Recoller les morceaux,

 Quand Valmont rouvrit les yeux, il fut tout d'abord ébloui par les puissants faisceaux de la grosse lampe qui l'aveuglait.  Il ne se souvenait de rien, il tenta de bouger mais les menottes qui lui entravaient les poignets et les chevilles l'en empêchèrent.  Comme il voulut crier, il se rendit compte qu'il avait la bouche maintenue grande ouverte par une espèce d'appareil en métal, un étau, qui lui blessait la langue, doucement, le bruit de la pompe à salive résonnait au creux de ses oreilles qui bourdonnaient.

 Jessica !

 C'était elle !

C'était elle qui l'avait mis là, maintenant, il s'en rappelait parfaitement.

 Comme tous les week‑ends, Valmont avait bu.

Et comme tous les week‑ends, Valmont s'était rendu chez sa femme pour tenter de recoller les morceaux.

Tenter de recoller les morceaux, voilà bien ce que Valmont essayait de faire tous les week‑ends.  A chaque fois qu'il avait bu, Valmont retournait voir sa femme qu'il avait quitté 8 mois plus tôt et il la baratinait jusqu'à ce qu'elle accepte, comme une idiote qu'elle était, de le laisser entrer.  Valmont aimait encore sa femme, mais uniquement lorsqu'il était ivre, car dès qu'il reprenait ses esprits, il fuyait ses responsabilités et quittait à nouveau cette pauvre fille en prétextant mille excuses qui ne signifiaient rien du tout.
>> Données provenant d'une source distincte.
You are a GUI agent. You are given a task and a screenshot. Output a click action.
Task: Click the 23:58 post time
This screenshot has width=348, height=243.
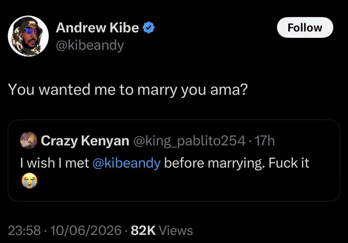pos(25,230)
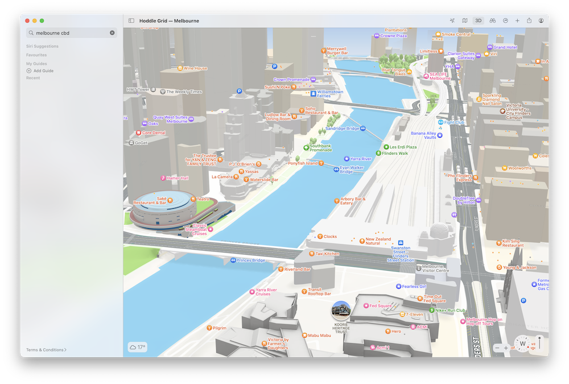569x384 pixels.
Task: Open the map mode chooser
Action: click(x=465, y=20)
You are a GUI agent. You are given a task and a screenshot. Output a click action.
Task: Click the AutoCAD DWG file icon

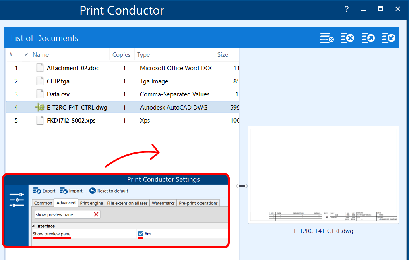click(39, 107)
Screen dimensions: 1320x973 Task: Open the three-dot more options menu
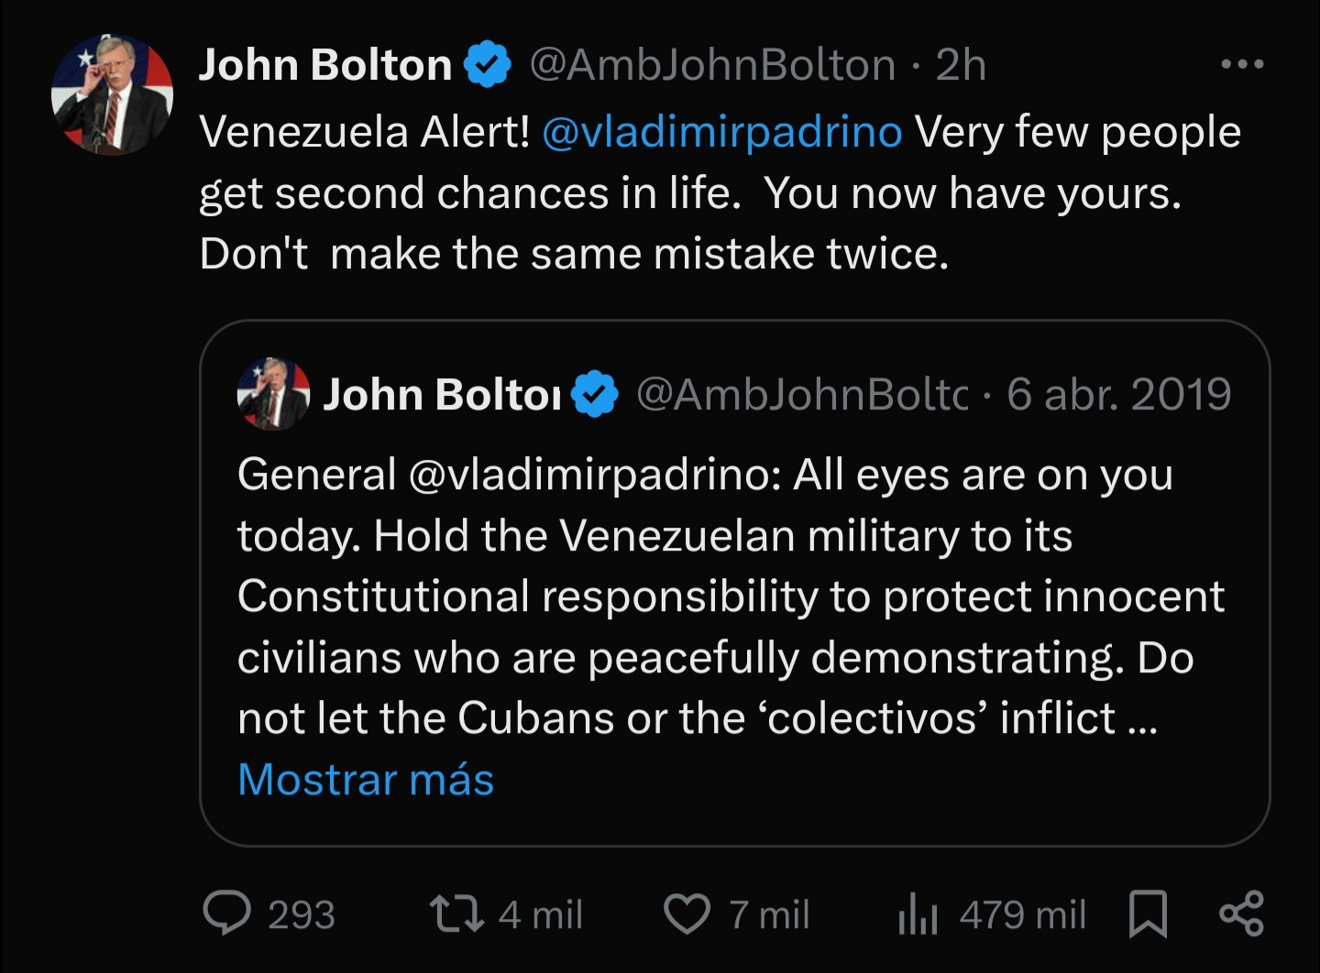(1243, 64)
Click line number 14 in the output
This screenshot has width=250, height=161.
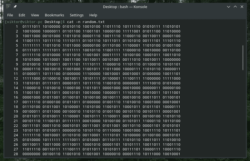[x=16, y=88]
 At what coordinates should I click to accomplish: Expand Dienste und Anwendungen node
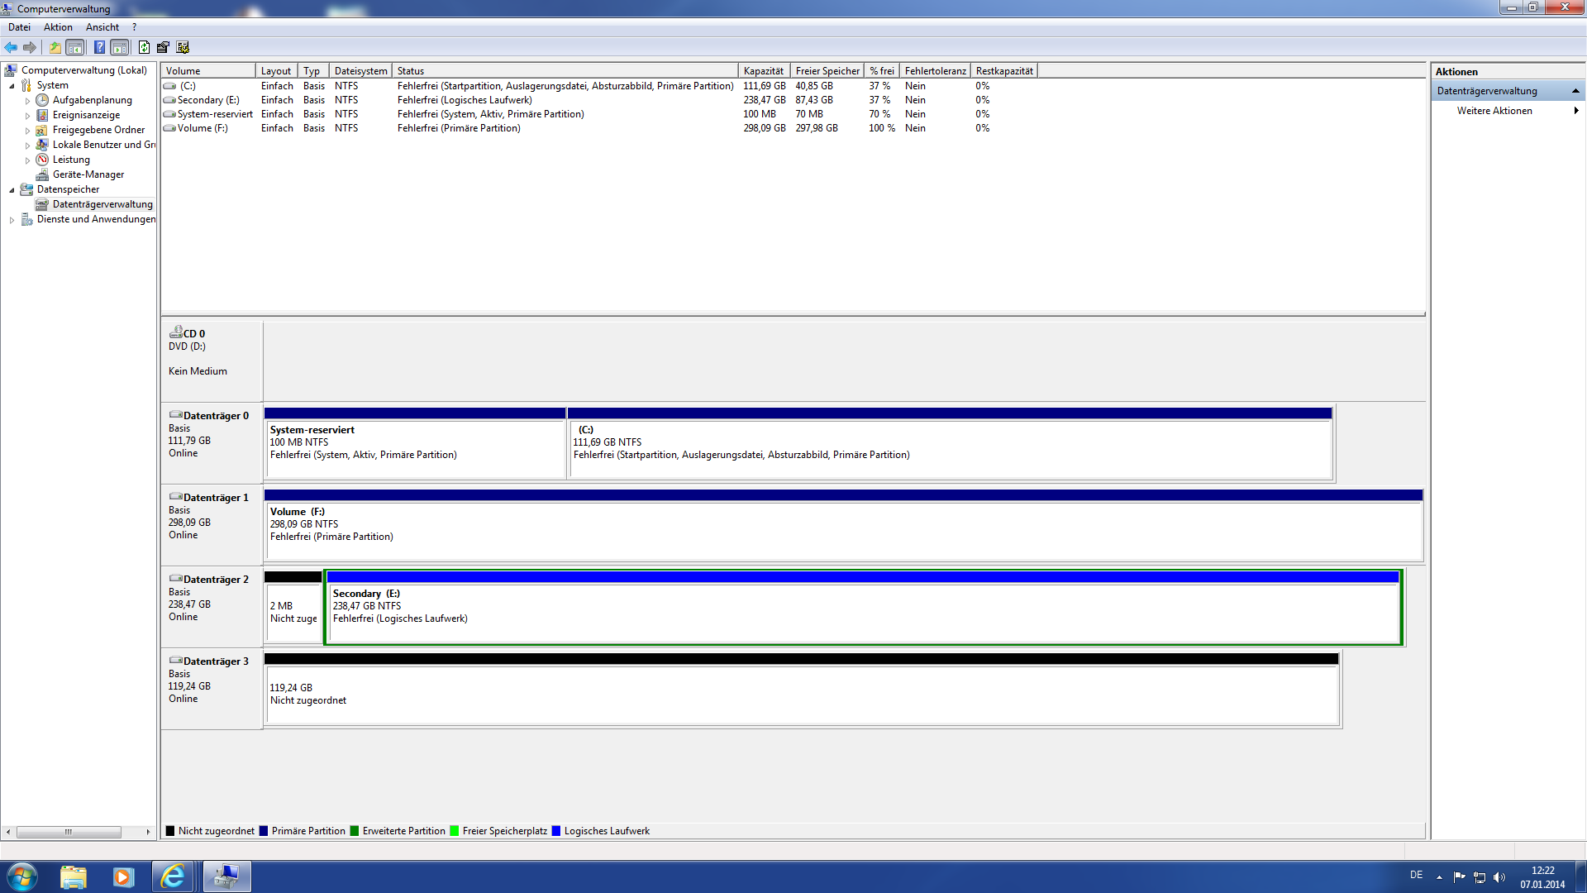click(x=12, y=220)
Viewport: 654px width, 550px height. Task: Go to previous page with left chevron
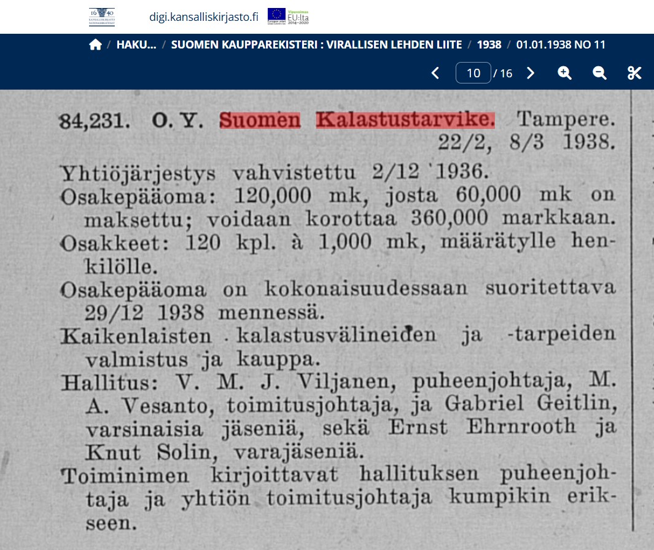(x=435, y=73)
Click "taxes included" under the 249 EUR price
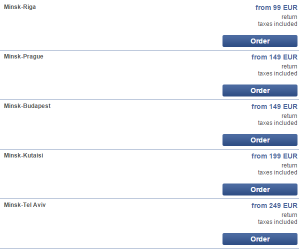 point(278,222)
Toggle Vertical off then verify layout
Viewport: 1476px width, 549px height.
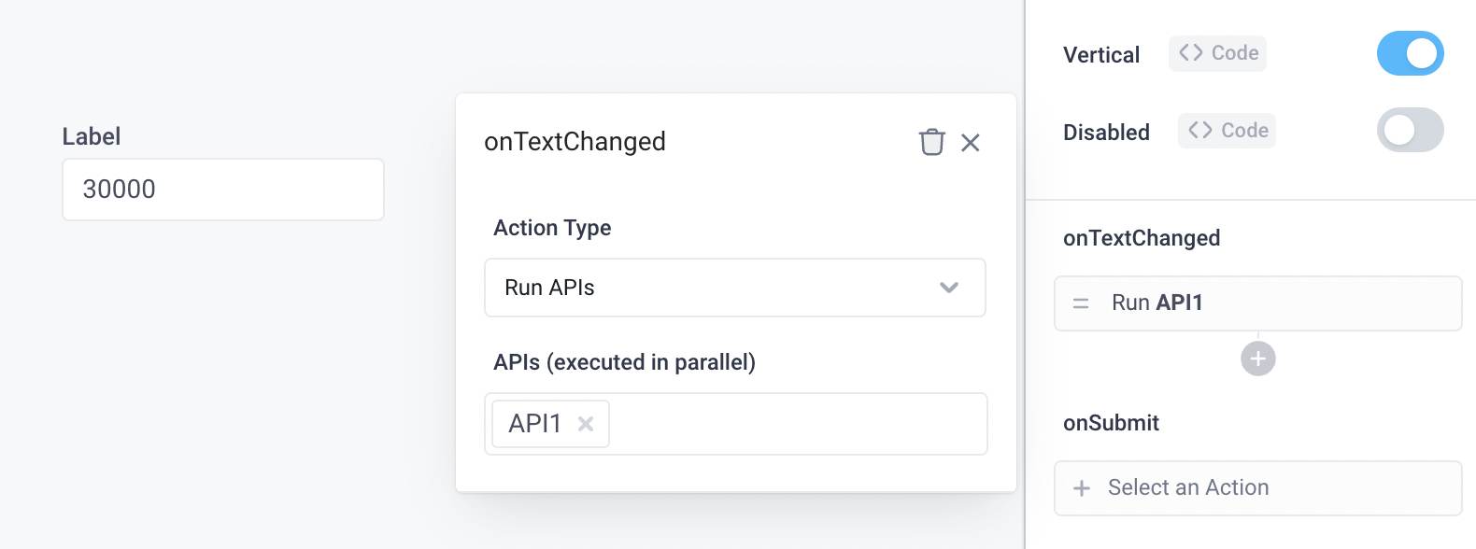click(x=1411, y=53)
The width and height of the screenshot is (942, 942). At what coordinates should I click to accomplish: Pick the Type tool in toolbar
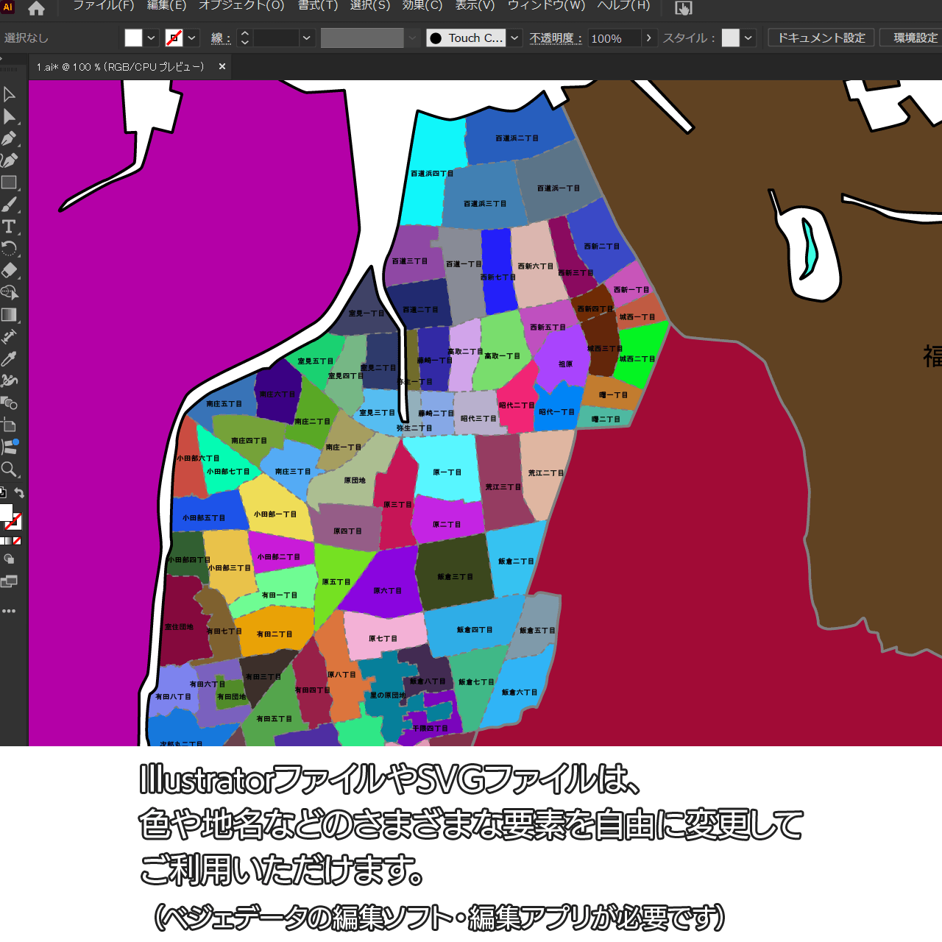[9, 227]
Cette fois‑là, la trente‑deuxième fois en fait, il s'était écroulé d'une masse sur le lit de leur chambre à coucher, juste à côté du cabinet, il avait juste eu le temps de boire une gorgée au verre qu'elle lui avait offert, puis, il avait sombré dans une espèce de coma éthylique.

Et puis, il s'était réveillé là.

Là, emprisonné sur la chaise médicale du cabinet dentaire de Jessica, le triple cercle de néons l'aveuglant, l'étau de métal chromé lui bloquant la mâchoire, les poignets et les chevilles attachés aux barres du siège inclinable.

La porte du cabinet s'ouvrit et la femme, en tablier blanc, apparût.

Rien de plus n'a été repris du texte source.